━━━ RECORDS SHOWN

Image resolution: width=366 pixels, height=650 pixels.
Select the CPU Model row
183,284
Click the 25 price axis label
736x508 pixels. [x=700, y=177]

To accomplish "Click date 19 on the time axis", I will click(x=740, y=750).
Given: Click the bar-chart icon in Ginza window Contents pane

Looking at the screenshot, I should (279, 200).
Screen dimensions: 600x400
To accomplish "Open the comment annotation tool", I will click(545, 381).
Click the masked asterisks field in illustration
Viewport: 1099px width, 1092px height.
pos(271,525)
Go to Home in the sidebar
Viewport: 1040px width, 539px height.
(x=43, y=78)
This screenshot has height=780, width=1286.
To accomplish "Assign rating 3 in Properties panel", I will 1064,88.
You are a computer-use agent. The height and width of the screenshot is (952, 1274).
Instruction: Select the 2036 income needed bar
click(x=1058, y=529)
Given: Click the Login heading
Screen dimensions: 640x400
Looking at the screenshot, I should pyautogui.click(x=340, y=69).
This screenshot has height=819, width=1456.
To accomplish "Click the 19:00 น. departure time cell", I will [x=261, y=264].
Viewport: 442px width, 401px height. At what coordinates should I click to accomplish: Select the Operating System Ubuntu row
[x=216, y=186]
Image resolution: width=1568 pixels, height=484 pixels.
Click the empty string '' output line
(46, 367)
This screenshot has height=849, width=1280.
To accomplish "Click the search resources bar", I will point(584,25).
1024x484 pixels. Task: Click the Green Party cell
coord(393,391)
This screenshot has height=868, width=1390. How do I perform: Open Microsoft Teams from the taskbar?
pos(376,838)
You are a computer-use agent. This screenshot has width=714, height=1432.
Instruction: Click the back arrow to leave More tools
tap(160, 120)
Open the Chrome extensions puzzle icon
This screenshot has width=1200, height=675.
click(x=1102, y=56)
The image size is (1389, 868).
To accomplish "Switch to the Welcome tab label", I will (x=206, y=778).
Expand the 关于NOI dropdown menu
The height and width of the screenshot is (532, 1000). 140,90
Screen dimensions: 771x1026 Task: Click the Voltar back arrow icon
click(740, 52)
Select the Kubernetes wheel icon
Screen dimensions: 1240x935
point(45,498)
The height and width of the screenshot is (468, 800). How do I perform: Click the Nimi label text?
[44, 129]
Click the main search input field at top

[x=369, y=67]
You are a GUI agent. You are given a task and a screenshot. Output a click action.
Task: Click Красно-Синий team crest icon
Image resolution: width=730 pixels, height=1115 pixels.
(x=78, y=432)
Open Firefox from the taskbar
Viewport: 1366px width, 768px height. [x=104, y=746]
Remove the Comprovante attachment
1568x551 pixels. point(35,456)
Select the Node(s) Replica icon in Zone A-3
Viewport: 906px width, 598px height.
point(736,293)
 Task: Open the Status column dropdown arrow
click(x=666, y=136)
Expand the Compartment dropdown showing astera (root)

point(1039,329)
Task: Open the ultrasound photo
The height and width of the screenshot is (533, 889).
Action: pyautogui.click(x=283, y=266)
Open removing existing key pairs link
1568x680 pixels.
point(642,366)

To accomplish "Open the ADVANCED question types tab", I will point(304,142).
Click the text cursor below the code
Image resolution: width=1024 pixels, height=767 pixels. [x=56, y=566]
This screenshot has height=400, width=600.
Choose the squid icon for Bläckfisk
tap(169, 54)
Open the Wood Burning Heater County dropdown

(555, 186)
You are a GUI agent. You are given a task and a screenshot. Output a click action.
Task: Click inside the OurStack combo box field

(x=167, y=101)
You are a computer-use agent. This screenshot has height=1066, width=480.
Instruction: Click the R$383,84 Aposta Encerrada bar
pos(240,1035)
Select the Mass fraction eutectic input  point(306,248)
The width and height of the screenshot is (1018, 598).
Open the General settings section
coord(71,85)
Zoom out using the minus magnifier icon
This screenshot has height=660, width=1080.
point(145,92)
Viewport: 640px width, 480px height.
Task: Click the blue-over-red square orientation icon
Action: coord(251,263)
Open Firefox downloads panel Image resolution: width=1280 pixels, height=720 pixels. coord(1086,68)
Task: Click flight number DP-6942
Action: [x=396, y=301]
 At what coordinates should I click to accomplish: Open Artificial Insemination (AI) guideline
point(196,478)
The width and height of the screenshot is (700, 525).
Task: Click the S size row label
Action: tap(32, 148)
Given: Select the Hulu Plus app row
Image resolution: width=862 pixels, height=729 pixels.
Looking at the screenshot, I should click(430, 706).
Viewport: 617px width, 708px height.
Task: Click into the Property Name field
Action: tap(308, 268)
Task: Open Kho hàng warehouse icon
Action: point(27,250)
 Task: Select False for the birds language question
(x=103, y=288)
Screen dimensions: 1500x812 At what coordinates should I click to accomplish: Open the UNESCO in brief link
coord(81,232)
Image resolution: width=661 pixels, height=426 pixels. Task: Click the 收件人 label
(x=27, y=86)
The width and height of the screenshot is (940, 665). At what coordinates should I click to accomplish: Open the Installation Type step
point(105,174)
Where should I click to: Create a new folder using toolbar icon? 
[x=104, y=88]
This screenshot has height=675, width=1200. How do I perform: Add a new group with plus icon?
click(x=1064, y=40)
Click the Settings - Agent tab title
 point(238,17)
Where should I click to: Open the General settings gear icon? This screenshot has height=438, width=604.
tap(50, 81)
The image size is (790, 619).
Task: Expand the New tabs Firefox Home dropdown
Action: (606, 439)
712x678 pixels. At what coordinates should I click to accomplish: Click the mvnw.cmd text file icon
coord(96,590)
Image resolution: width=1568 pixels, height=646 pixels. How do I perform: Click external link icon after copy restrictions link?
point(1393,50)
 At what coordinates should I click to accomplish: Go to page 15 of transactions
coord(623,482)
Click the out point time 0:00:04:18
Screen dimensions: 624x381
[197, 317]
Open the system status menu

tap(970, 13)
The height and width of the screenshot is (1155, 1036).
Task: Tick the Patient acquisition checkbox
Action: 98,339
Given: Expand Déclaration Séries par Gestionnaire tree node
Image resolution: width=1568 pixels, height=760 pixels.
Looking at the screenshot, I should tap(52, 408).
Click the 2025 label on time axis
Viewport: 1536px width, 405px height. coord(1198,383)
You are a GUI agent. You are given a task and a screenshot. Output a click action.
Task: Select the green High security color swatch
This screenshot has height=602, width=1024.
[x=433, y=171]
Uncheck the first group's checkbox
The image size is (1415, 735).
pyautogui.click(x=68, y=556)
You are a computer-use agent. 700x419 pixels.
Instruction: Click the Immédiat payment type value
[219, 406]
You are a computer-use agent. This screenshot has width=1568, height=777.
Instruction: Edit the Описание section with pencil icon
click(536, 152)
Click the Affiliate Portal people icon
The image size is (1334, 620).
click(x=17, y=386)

━━━━━━

- TASK DETAILS -
What you return must be an exact retyping of the lines above starting at the line with "Select the CPU Model row" and ending at the line with "Click the masked", and nothing besides.

- TASK RESULT -
Select the CPU Model row
183,284
Click the 25 price axis label
736x508 pixels. [x=700, y=177]

To accomplish "Click date 19 on the time axis", I will click(x=740, y=750).
Given: Click the bar-chart icon in Ginza window Contents pane

Looking at the screenshot, I should (279, 200).
Screen dimensions: 600x400
To accomplish "Open the comment annotation tool", I will click(545, 381).
Click the masked asterisks field in illustration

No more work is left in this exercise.